Un Nostradamus belge

L'Afrique Centrale dans cent ans

Magistrat au Congo Belge (il fut conseiller à la cour d’appel d’Élisabethville, au Katanga) et illustre inconnu de l’histoire des lettres de langue française, l’Ixellois Paul Salkin (1869-1932) est l’auteur d’un roman époustouflant publié en 1926 chez Payot à Paris dans une collection scientifique, sorte d’apax visionnaire intitulé L’Afrique Centrale dans cent ans dans lequel il imagine, sur le mode du fantastique et de la science-fiction à la manière de chez nous, la situation de notre colonie au début du XXIe siècle.

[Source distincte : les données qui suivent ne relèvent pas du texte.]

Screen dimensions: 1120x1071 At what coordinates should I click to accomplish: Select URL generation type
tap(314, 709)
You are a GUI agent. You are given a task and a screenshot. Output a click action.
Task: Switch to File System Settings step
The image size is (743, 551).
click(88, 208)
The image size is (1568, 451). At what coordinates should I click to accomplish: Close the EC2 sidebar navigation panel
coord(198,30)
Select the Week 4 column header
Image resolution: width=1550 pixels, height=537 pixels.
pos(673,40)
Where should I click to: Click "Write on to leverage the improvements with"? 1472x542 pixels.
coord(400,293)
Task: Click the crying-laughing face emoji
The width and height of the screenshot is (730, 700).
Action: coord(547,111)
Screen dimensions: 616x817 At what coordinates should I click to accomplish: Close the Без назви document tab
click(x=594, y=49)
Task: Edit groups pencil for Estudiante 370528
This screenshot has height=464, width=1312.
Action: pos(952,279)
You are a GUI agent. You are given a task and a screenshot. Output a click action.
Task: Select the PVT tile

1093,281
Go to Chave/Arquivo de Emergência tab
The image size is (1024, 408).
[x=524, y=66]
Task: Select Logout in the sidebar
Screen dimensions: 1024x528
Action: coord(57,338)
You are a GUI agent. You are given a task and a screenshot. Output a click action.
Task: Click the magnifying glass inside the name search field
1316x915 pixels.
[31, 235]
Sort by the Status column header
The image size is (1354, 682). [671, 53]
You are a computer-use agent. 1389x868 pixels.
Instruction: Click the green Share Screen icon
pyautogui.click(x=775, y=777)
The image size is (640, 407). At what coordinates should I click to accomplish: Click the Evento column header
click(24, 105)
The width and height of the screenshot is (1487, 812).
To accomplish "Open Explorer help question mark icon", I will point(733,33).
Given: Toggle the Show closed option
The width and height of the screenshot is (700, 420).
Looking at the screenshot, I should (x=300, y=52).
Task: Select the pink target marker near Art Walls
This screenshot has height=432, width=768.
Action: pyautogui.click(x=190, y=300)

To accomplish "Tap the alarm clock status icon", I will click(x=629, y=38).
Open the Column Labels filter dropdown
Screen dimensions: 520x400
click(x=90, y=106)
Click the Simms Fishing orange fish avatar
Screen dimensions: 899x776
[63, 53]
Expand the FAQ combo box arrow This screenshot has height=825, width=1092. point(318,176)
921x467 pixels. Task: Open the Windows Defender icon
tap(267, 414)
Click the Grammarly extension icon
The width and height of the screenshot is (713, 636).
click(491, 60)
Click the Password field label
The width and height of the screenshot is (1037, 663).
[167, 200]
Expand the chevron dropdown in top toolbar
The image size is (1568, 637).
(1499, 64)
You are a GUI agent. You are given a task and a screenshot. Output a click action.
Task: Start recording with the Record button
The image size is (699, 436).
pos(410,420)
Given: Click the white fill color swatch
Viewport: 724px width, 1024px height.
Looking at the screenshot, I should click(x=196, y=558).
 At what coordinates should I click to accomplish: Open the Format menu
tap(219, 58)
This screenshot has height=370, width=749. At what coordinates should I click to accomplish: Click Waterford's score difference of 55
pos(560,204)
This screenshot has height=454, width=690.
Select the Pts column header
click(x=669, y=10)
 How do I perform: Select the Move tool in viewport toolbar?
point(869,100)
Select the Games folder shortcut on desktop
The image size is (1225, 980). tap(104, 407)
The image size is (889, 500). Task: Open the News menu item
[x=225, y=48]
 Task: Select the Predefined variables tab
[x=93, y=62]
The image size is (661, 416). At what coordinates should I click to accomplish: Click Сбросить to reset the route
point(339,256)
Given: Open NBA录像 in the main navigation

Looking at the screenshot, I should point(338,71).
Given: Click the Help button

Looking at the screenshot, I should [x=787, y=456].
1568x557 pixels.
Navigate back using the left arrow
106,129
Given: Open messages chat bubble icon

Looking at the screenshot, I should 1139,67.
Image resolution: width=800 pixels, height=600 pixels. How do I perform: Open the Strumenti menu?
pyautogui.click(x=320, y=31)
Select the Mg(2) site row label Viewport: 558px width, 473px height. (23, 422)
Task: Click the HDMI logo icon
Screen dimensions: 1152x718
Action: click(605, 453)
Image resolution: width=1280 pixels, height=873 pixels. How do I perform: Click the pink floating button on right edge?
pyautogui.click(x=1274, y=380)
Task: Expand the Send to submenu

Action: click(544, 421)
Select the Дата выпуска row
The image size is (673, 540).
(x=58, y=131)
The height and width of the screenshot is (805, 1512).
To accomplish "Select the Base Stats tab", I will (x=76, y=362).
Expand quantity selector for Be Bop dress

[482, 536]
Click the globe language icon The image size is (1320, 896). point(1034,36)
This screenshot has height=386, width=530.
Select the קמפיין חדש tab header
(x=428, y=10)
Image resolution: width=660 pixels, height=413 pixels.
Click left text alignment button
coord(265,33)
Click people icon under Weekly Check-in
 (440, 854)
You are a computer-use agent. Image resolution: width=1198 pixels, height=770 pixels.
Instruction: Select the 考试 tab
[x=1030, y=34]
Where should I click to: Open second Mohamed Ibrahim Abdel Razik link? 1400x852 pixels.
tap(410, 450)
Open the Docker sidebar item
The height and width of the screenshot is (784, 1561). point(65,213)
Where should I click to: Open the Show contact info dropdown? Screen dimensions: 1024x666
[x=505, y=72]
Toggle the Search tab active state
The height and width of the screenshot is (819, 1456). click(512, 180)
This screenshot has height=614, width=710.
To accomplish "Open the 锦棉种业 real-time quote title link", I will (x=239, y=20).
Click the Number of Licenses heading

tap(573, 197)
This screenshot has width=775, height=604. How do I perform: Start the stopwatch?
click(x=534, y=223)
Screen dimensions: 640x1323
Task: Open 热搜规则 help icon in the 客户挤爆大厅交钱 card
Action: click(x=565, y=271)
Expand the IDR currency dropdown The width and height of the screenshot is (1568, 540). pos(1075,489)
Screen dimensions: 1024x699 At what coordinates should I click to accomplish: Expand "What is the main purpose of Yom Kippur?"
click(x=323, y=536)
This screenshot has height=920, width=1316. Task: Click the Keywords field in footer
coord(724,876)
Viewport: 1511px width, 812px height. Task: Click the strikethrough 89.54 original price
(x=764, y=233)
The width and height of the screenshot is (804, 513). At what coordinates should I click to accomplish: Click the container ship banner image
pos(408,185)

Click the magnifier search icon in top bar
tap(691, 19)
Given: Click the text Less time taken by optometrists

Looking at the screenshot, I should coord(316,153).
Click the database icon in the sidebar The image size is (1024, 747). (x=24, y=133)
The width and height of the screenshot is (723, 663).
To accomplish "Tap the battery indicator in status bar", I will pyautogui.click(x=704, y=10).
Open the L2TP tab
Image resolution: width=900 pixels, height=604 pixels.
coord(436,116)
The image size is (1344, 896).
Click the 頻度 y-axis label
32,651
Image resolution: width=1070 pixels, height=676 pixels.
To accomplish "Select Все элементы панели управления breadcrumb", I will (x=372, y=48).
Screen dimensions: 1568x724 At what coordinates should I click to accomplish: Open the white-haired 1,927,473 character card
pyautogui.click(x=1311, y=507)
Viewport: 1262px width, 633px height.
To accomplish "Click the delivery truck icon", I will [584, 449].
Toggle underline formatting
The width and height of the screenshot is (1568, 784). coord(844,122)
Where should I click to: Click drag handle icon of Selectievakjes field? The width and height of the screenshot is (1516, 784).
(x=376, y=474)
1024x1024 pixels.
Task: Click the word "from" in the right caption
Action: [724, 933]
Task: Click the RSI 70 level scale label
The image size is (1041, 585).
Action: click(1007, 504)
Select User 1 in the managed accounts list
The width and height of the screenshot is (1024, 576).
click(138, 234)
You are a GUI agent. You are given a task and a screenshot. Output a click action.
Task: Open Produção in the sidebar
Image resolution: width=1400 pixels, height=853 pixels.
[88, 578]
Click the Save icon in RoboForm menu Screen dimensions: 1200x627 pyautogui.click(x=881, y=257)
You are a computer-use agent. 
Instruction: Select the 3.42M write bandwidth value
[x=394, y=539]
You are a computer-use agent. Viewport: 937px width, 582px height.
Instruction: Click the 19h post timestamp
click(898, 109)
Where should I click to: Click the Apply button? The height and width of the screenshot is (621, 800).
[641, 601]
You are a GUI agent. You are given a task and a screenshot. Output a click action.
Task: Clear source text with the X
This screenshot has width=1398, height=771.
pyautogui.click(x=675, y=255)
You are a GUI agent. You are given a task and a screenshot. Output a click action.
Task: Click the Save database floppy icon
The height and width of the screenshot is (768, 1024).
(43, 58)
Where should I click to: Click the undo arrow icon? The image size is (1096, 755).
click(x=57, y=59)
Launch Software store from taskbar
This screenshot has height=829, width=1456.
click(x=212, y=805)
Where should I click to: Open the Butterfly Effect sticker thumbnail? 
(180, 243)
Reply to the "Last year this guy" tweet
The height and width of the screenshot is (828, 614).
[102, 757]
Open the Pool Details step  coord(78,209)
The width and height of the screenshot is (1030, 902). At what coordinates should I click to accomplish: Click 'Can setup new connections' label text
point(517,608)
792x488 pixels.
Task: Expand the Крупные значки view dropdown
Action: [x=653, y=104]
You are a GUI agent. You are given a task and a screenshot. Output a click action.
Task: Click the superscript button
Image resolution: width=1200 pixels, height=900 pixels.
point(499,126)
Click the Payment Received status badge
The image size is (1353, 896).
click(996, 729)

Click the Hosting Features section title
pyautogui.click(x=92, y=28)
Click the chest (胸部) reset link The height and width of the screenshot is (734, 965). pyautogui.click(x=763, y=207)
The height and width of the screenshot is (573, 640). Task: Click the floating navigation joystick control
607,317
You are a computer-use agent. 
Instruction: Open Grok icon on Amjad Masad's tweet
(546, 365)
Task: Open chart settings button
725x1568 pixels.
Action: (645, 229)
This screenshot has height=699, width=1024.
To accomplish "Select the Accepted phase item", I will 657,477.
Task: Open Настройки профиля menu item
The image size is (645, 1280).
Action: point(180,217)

Et le moins que l’on puisse dire, c’est que l’auteur a le regard perçant quand, avec 35 à 75 ans d’avance, en plus des troubles de la décolonisation, d’une guerre en Algérie, de la création de l’ONU et de l’instauration de l’Union européenne avec Bruxelles pour capitale, il pressent pour le Congo l’indépendance et son lot de révoltes, l’émergence des nationalismes régionaux, les tentations de « recours à l’authenticité » en butte à celles d’occidentalisation à tout va, le potopoto actuel des religions (dans un salmigondis de catholicisme, de protestantisme, de kimbanguisme, d’islam et d’animisme) et la mise au pas des uns et des autres par un pouvoir autoritaire…

En 2002, à l’initiative de Marc Quaghebeur, cet ouvrage passionnant était reparu aux Archives et Musée de la Littérature à Bruxelles, avec une belle préface de l’historien congolais Isidore N’Daywel è Nziem (qui tient Paul Salkin pour un homme « doté d’une perception exacte des enjeux de l’histoire (…) tels que les perçoivent les Congolais contemporains »), mais ce retirage s’était épuisé rapidement. Or voilà qu’il ressort ces jours-ci chez le même éditeur, dans le cadre des manifestations diverses qui accompagnent le cinquantenaire de l’indépendance de la République Démocratique du Congo. Une belle initiative et une magnifique occasion de (re)découverte d’un texte abracadabrantesque !

PÉTRONE

L’Afrique Centrale dans cent ans par Paul Salkin, avant-propos de Marc Quaghebeur, préface d’Isidore N’Daywel è Nziem, Bruxelles, Archives et Musée de la Littérature, mai 2010, 160 pp. en noir et blanc au format 14,8 x 21,5 cm sous couverture brochée en couleur, 14 € (prix Belgique).